One aspect of the study used a DNA vaccine targeting telomerase reverse transcriptase (TERT), a TAA that holds potential as a target for a pan-cancer vaccine. The TERT DNA vaccine was designed by EvviVax and exclusively licensed by the Company for the LinearDNA platform for veterinary applications. In prior clinical trials conducted by EvviVax, a plasmid form of the TERT DNA vaccine administered along with the standard of care chemotherapy was shown to increase the survival of canines with Stage III/IV B cell lymphoma from 37 weeks to 97 weeks. B-cell lymphoma is the most common type of non-Hodgkin lymphoma in canines1, with lymphoma accounting for 15-20% of new cancer diagnoses in canines2. For the study, the TERT DNA vaccine was administered to mice in either plasmid DNA or LinearDNA form and the immune response studied and compared. The study’s results demonstrated that both the plasmid DNA and LinearDNA forms of the TERT DNA vaccine induced comparable immune responses in mouse models.

TSA/Neoantigens Vaccine

The second aspect of the study utilized a personalized DNA vaccine specifically targeting several TSAs expressed in a colon cancer mouse model. Personalized cancer vaccines hold great promise in immunotherapy as they can be customized to induce an immune response only against a specific patient’s tumor, thereby limiting off-tumor effects and increasing efficacy and therapeutic index. In the study, LinearDNA and plasmid DNA forms of the personalized cancer vaccine were administered to mice in the colon cancer model. For both forms of the DNA vaccine, several cohorts also received immune checkpoint inhibitors (ICI) based on anti-CTLA-4 and/or anti-PD1. The study demonstrated that the LinearDNA personalized vaccine produced an equal or greater immune and antitumoral response than the plasmid form of the same DNA vaccine, particularly when coupled with ICI.

Dr. James A. Hayward, president and CEO of Applied DNA, stated, "The study demonstrates that LinearDNA and plasmid DNA can elicit a comparable immune response in animal cancer models. We believe this study validates the use of LinearDNA as a more cost- and time-efficient alternative to plasmid DNA for DNA-based cancer vaccines. Cancer immunotherapy is relevant to veterinary and human markets; the latter is expected to reach $169 billion by 20283. As the exclusive licensee of the TERT DNA vaccine for veterinary applications, we believe these data support further investigation of the LinearDNA vaccine as a potential veterinary cancer immunotherapy and, beyond that, for human cancer immunotherapy."
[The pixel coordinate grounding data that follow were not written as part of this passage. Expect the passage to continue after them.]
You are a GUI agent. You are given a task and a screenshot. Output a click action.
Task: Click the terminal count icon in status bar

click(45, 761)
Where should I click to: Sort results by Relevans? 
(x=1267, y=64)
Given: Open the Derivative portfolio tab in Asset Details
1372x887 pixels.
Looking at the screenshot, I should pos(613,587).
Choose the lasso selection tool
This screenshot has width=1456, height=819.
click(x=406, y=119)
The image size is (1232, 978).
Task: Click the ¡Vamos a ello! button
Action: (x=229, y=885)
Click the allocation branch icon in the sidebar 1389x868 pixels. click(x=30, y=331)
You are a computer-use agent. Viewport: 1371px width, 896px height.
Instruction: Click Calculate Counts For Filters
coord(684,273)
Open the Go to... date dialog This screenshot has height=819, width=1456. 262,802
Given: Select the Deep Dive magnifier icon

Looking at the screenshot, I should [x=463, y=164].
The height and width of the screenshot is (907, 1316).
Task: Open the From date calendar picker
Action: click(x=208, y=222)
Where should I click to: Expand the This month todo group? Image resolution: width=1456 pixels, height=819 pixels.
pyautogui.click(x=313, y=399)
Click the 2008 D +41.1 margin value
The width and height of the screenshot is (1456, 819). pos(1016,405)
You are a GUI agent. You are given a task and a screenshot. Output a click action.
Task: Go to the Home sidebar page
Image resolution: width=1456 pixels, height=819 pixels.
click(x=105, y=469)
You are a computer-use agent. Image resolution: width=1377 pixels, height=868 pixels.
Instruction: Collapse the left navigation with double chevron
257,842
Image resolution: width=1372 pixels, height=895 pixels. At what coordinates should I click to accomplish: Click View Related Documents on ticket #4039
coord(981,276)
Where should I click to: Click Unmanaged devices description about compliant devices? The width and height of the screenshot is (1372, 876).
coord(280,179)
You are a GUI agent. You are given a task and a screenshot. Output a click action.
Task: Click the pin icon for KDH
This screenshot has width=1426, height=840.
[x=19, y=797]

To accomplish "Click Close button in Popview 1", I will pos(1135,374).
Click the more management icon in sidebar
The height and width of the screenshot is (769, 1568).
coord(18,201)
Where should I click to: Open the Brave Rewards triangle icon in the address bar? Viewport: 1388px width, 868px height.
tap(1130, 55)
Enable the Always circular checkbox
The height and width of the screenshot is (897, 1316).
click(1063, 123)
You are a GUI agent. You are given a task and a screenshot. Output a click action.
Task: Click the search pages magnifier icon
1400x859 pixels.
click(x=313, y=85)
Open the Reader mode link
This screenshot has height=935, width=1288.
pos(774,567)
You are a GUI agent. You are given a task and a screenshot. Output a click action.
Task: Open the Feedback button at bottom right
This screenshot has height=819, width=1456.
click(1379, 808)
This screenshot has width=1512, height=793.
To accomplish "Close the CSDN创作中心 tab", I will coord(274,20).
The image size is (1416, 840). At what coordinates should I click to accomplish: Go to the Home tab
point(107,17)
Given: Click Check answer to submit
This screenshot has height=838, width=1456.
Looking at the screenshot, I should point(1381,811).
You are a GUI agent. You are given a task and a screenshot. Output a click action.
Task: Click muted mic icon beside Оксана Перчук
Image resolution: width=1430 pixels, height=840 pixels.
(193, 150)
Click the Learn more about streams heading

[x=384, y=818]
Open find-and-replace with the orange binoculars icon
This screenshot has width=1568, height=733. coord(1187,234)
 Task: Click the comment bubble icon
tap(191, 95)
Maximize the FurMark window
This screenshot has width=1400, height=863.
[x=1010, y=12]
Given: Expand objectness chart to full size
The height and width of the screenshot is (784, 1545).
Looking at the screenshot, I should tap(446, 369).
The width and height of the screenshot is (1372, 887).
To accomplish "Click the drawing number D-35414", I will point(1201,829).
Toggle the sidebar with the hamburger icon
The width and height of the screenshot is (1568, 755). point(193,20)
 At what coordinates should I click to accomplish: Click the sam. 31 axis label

Dr. Luigi Aurisicchio, CEO and chief scientific officer of Evvivax S.R.L., commented, "We believe that DNA vaccines for cancer hold immense promise for both human and veterinary applications. One obstacle to DNA vaccine manufacturing is their current production as plasmid DNA. We believe that the completely cell-free LinearDNA platform avoids the numerous pitfalls of plasmid DNA-based production, making it ideal for DNA vaccine manufacturing broadly, and in cancer immunotherapy, specifically."